Jared sensed the awful fright lapping at Leah’s self-control as she cringed from the creatures.

As though the experience were his own, he felt her arm being seized in a firm grip. Then a sharp pain erupted in the flesh just above the right elbow. At the same time, he intercepted the psychic and sonic counterparts of her scream.

“There,” said one of the monsters. “That’ll help keep you from coming down with something.”

From somewhere in Jared’s material background came a distant zip-hiss. But he was too absorbed in what was happening to Kind Survivoress to give it more than superficial attention.

It had been periods now since the monsters had seized Leah. And he could only wonder what inconceivable torture they had put her through.

“How’s she doing?” asked the nearer creature, taking her Wrist in a gentle grip between thumb and forefinger.

“We’re having a rough time bringing her around. Seems to be immune to facts and logic.”

“We’ll just have to stick with it. Thorndyke says there was another telepath in our own complex two or three generations back. She was pretty sensitive too, but she didn’t have to put up with what this one’s going through.”

Jared felt a hand come to rest on Leah’s forehead and heard one c, the creatures say, “All right, now — let’s open our eyes.”

At that instant the strand of communicative contact snapped as unrestrained fear choked the woman.

Jared pushed a stone bench off his chest and sat up, feeling his head. There was a clot of blood embedded in his hair and, above it, a swelling of lacerated scalp.

He cast off more of the shack’s furnishings and rose. Although he snapped his fingers intently, he received but indistinct composites of the objects that had pinned him down, of the square pit which lay between him and the entrance.

Then, recalling the zip-hiss he had heard while in contact with Leah, he bolted outside.

There was no audible trace of Della’s breathing or heartbeat. He banged his fist against the side of the shack and wrung impressions out of the returning echoes. The ground in front of him was utterly bare.

Eventually he caught the scent, several hundred beats old, of the monsters that had passed. He knelt and swept the ground with his hands, exploring the spot where the girl had collapsed. The soft dust clearly bore the imprint of her body. But she had lain there so long ago that the surface had already given up the warmth it had captured from her.

Stunned, he trudged toward the Original World entrance. Della was gone — recaptured by the monsters who must have assumed she was the one who had made all the noise in the shack. And they had reclaimed her so long ago that now there was no hope of overtaking them before they reached Radiation.

What a bungling fool he was! As though his fortune had been graced by some power greater than Light, he had received a second chance even after having lost Della the first time. Against inconceivable odds, he had wrested her from her captors. But, instead of fleeing to remote seclusion, he had dawdled in the meaningless depths below this world — until the demons had gotten another opportunity to carry her off.

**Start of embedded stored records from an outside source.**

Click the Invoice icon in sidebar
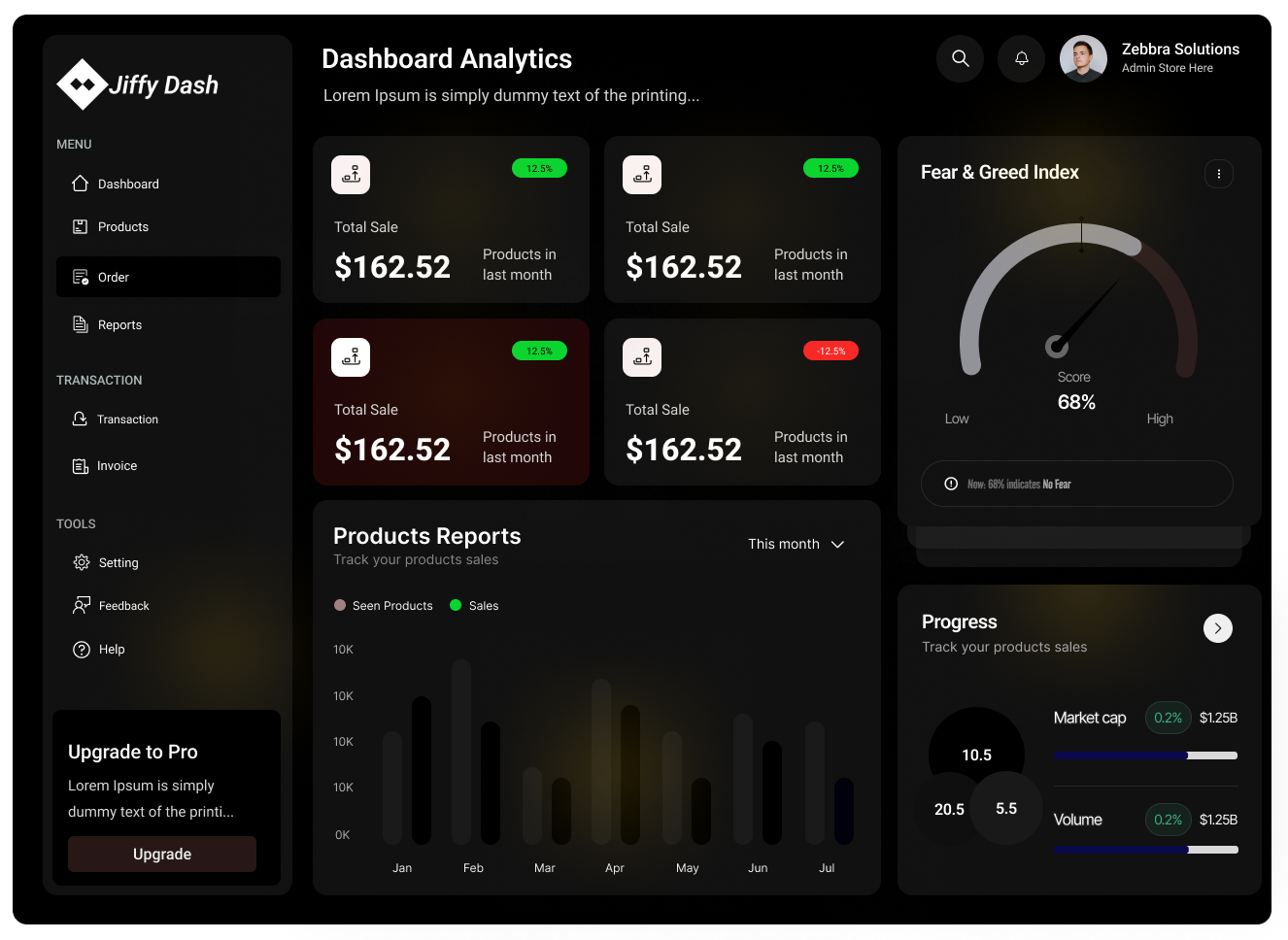Image resolution: width=1288 pixels, height=940 pixels. [81, 466]
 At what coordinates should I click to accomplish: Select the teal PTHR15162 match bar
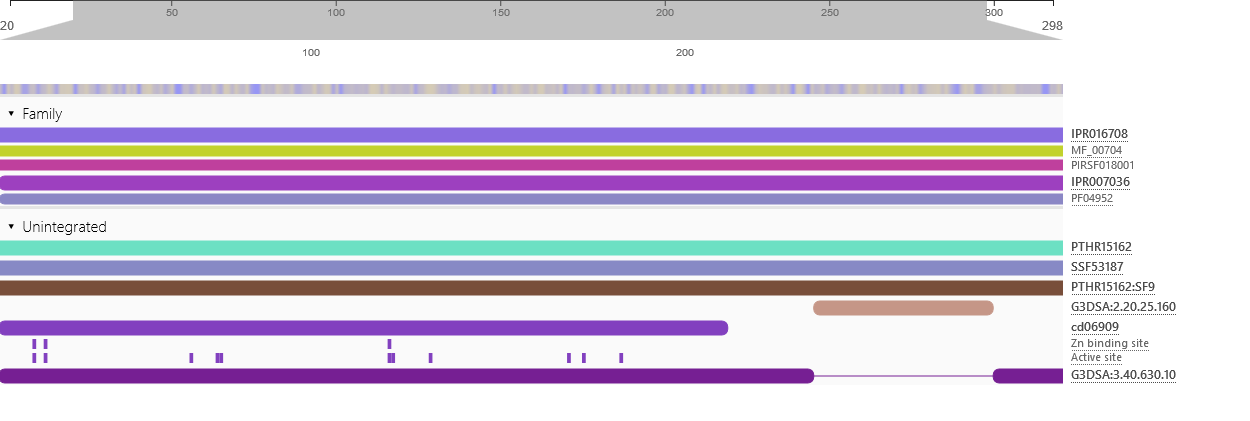[x=530, y=248]
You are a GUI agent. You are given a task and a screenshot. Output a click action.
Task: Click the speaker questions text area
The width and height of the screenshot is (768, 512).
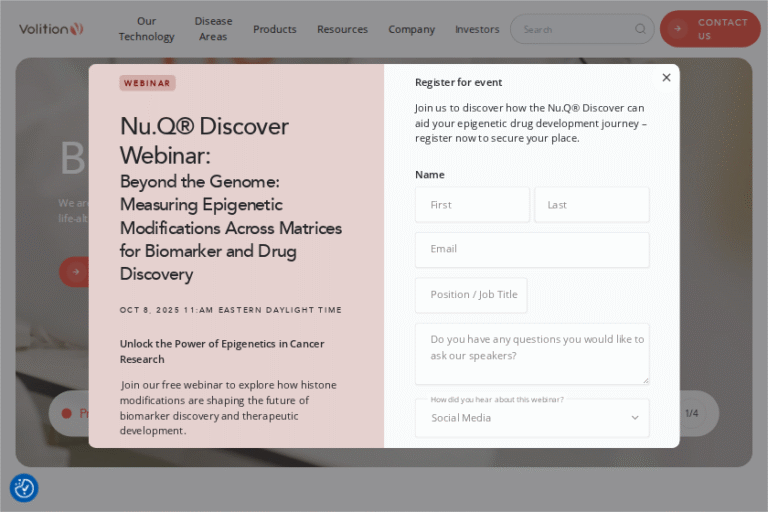[x=531, y=353]
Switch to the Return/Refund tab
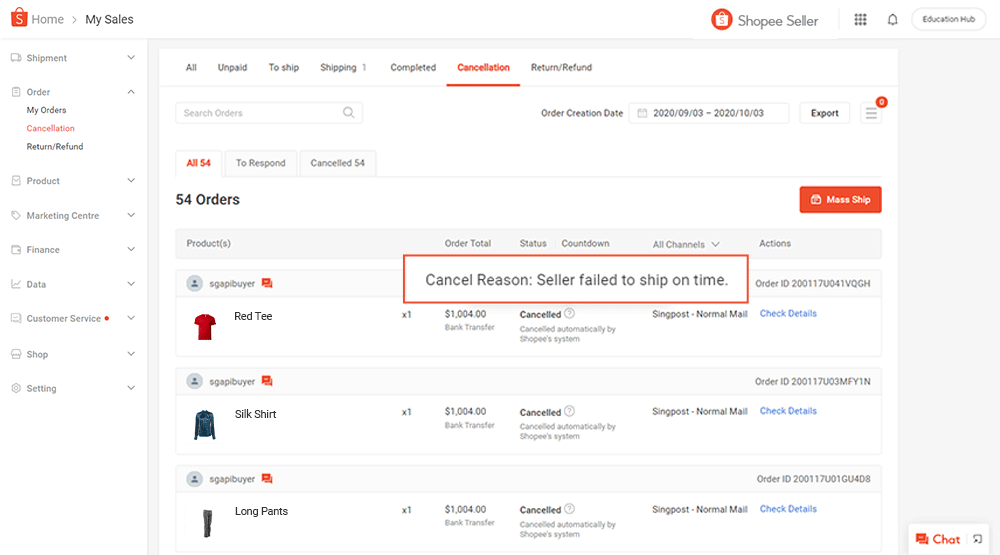 (x=561, y=68)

Bitter with self-reproach and bowed by an oppressive sense of futility, he paused in the corridor outside the Original World. The silence that extended toward Radiation was as thick as any he had ever heard. He tried not to think of the torment Leah was being subjected to, of the possibility that by now Della herself might be undergoing the same brutal indignities.

He took an uncertain step in that direction, then checked himself and listened helplessly down at his empty hands. Without weapons he could do nothing against the vicious forces of infinity.

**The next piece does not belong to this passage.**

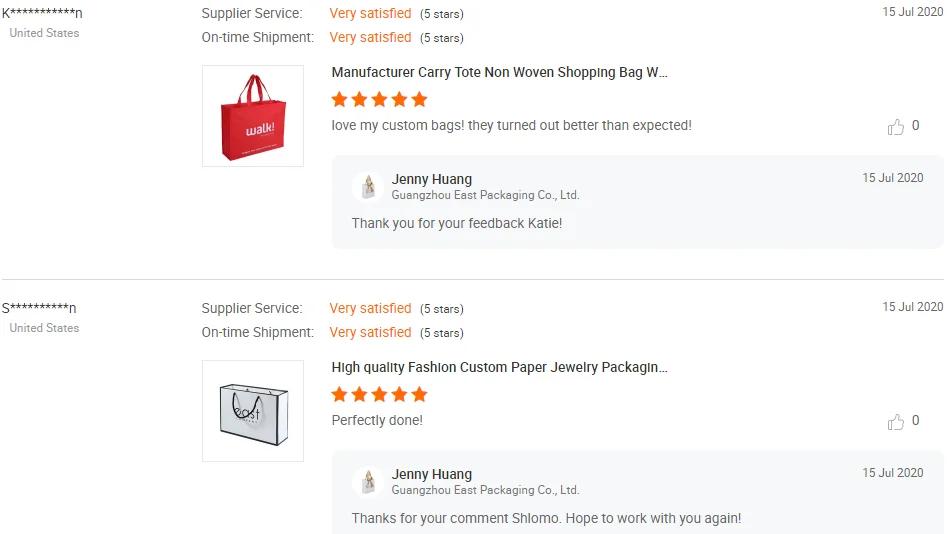Image resolution: width=947 pixels, height=534 pixels.
Task: Click reviewer name K***********n
Action: (x=42, y=13)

But he could arm himself! If the Lower Level was as desolate as he had been led to believe, then he would probably meet little opposition on returning there. Possibly no one left in that world would even remember he was supposed to be a Zivver.

He gathered up a pair of stones and rattled them vigorously as he stepped off toward the Barrier and the worlds beyond. Now that he had finally committed himself to invading Radiation, he was surprised to find that the challenge did not, at the moment, impress him as being all that horrifying.

Click-click-click-click

The echoes rebounding from the walls and obstacles of the passageway were bare and featureless and a growing tmcertainty slowed his pace. He could scarcely hear the details of the things about him!

Anxiously, he cupped a hand behind an ear. When that did no good, he extended the hand in front of him where its groping could supplement the inadequate auditory impressions.

He had practically no listening ability left at all! The memory of having received eye-stimulating composites in Radiation was so strong and vivid that he could barely hear the present sonic ones.

His next step sent his shin crashing against a minor outcropping and he went hobbling forward as he swore at his own clumsiness and deafness. He collided with a hanging stone, lost his balance and fell on the edge of a yawning pit.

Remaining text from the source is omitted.